### What you have to do
Can you express every line of the records below as a Markdown table with the columns Row and Line, numbering the rows and skipping blank lines?

== Records shown ==

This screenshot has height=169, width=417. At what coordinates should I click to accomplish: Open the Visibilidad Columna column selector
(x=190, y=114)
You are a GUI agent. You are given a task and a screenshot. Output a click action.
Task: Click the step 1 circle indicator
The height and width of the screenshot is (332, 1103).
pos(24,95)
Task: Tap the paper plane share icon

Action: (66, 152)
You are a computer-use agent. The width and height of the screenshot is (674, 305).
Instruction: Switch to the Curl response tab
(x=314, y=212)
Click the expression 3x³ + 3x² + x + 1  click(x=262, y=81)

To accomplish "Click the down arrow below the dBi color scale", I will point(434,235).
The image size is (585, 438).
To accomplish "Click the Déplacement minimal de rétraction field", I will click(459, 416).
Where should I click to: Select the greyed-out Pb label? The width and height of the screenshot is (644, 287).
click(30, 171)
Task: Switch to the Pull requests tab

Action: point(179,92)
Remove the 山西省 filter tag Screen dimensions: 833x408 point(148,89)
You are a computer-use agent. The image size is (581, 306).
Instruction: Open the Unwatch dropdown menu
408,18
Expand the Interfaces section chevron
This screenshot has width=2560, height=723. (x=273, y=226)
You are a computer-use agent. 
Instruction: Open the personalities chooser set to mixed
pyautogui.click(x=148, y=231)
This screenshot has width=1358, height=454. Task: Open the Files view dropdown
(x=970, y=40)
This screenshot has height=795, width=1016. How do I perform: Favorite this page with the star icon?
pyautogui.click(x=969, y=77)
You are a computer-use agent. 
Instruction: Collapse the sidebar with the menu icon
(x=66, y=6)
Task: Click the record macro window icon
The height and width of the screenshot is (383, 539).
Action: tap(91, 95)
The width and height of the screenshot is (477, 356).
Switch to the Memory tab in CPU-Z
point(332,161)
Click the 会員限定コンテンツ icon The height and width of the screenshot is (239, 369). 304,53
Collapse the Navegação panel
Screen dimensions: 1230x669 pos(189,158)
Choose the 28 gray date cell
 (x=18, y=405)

===

### Problem solution
| Row | Line |
|---|---|
| 1 | This screenshot has height=169, width=417. At what coordinates should I click to accomplish: Open the Visibilidad Columna column selector |
| 2 | (x=190, y=114) |
| 3 | You are a GUI agent. You are given a task and a screenshot. Output a click action. |
| 4 | Task: Click the step 1 circle indicator |
| 5 | The height and width of the screenshot is (332, 1103). |
| 6 | pos(24,95) |
| 7 | Task: Tap the paper plane share icon |
| 8 | Action: (66, 152) |
| 9 | You are a computer-use agent. The width and height of the screenshot is (674, 305). |
| 10 | Instruction: Switch to the Curl response tab |
| 11 | (x=314, y=212) |
| 12 | Click the expression 3x³ + 3x² + x + 1  click(x=262, y=81) |
| 13 | To accomplish "Click the down arrow below the dBi color scale", I will point(434,235). |
| 14 | The image size is (585, 438). |
| 15 | To accomplish "Click the Déplacement minimal de rétraction field", I will click(459, 416). |
| 16 | Where should I click to: Select the greyed-out Pb label? The width and height of the screenshot is (644, 287). |
| 17 | click(30, 171) |
| 18 | Task: Switch to the Pull requests tab |
| 19 | Action: point(179,92) |
| 20 | Remove the 山西省 filter tag Screen dimensions: 833x408 point(148,89) |
| 21 | You are a computer-use agent. The image size is (581, 306). |
| 22 | Instruction: Open the Unwatch dropdown menu |
| 23 | 408,18 |
| 24 | Expand the Interfaces section chevron |
| 25 | This screenshot has width=2560, height=723. (x=273, y=226) |
| 26 | You are a computer-use agent.  |
| 27 | Instruction: Open the personalities chooser set to mixed |
| 28 | pyautogui.click(x=148, y=231) |
| 29 | This screenshot has width=1358, height=454. Task: Open the Files view dropdown |
| 30 | (x=970, y=40) |
| 31 | This screenshot has height=795, width=1016. How do I perform: Favorite this page with the star icon? |
| 32 | pyautogui.click(x=969, y=77) |
| 33 | You are a computer-use agent.  |
| 34 | Instruction: Collapse the sidebar with the menu icon |
| 35 | (x=66, y=6) |
| 36 | Task: Click the record macro window icon |
| 37 | The height and width of the screenshot is (383, 539). |
| 38 | Action: tap(91, 95) |
| 39 | The width and height of the screenshot is (477, 356). |
| 40 | Switch to the Memory tab in CPU-Z |
| 41 | point(332,161) |
| 42 | Click the 会員限定コンテンツ icon The height and width of the screenshot is (239, 369). 304,53 |
| 43 | Collapse the Navegação panel |
| 44 | Screen dimensions: 1230x669 pos(189,158) |
| 45 | Choose the 28 gray date cell |
| 46 |  (x=18, y=405) |